De nombreux retranchements, appelés aussi bordj(s), défendaient les approches des grandes agglomérations. Le waqf sus-mentionné cite six forts d’arrêt aux abords de Tunis : les bordj(s) de Zwara, al-Rabta, Flifil, Ali Rayis, al-Sayyida al-Mannubiya, al-Mnizah (bordj al-Djadid). Ils étaient équipés de magasins pour le stockage des provisions et des munitions, de citernes et de puits. Leurs bastions étaient édifiés à l’aide de terre pilonnée. Ce matériau entrait également dans la construction des courtines, dont la grande épaisseur (dépassant parfois dix mètres) leur donnait l’apparence d’une masse compacte difficile à démanteler.

Ces forts présentent un tracé dont beaucoup d’organes rappellent l’architecture militaire ottomane d’Orient et les retranchements bastionnés de l’Europe chrétienne. Des demi-lunes, équipées de bouches à feu pour le tir rasant à fleur d’eau, renforcent le corps de place dans deux forts de Ghar el-Melh, édifiés au XVIIe siècle (bordj al-Wustani et bordj Tunis). Un dispositif analogue est attesté dans le petit fort (bordj al-Kharita) édifié vers la même époque par le dey Ahmad Khudja à la Goulette. Des bastions droits, en forme de fer de lance, équipés de bouches à feu, donnaient aux citadelles espagnoles de Tunis (Nova Arx), de la Goulette et de bordj Ghazi Mustapha (Djerba) une forme étoilée. De ce tracé dérivaient les fronts tenaillés des forts turcs de bordj al-Andalus à Bizerte (connu sous le nom de fort d’Espagne) et de la Kasbah de Tunis.

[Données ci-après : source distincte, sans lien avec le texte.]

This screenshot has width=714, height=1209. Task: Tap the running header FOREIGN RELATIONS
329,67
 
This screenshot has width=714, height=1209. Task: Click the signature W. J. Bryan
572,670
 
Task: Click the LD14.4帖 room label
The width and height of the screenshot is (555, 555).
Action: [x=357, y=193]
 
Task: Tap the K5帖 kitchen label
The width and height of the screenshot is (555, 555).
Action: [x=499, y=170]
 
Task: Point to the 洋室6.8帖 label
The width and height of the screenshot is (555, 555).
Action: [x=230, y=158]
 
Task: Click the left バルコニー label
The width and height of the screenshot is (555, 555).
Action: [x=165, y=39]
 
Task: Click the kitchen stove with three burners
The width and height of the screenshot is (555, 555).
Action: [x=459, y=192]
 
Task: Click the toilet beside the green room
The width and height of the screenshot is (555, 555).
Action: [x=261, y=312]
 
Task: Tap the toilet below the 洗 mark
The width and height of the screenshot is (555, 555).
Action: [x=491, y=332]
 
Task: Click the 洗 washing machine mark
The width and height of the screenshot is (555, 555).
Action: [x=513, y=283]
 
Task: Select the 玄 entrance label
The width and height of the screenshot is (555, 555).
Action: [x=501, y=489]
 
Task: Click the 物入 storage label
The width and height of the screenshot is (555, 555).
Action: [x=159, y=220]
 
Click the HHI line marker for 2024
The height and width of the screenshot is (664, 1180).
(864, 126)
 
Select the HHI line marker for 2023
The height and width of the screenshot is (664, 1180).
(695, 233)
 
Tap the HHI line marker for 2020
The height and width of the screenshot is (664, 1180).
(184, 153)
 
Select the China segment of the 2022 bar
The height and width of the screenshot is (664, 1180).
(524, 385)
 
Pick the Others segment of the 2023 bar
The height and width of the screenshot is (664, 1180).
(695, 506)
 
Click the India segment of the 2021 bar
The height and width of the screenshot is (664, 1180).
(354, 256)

Ces édifices s’ordonnaient souvent autour d’une cour centrale équipée de citernes et d’un puits. Leurs dehors étaient souvent constitués d’une série d’ouvrages extérieurs, notamment une baie percée de petites embrasures pour les canons et de meurtrières destinées aux armes portatives.

 

Ports et arsenaux

 

Les Ottomans firent développer, notamment au XVIIe siècle, une marine relativement puissante destinée à protéger le pays des descentes des flibustiers européens qui ravageaient ses côtes et réduisaient ses habitants en esclavage. Outre les apports de l’Orient ottoman, les Morisques chassés d’Espagne et les renégats chrétiens contribuèrent largement à cette renaissance maritime. Les aventuriers hollandais et anglais apportèrent à Tunis une technique plus évoluée de la voile. Sous leur impulsion, les gros vaisseaux ronds, de haut-bord, ravirent le monopole aux bateaux longs à rames.

 

La Goulette, la plus grande base navale du pays, bénéficia de l’attention particulière des Ottomans depuis leur établissement sur les rives de l’Ifriqiya. Dès 1534, Kheireddine la dota d’un arsenal et en fit le principal port d’attache de sa marine de guerre. Les Habsbourg transformèrent l’ancien réduit ottoman en une puissante forteresse, démantelée à son tour par les troupes de Sinan Pacha en 1574. Ses successeurs se contentèrent par la suite d’entretenir et de restaurer ce qui subsista de l’ancienne citadelle espagnole (la Karraka) et renforcèrent au XVIIe siècle la défense de la rive ouest du canal par un fortin.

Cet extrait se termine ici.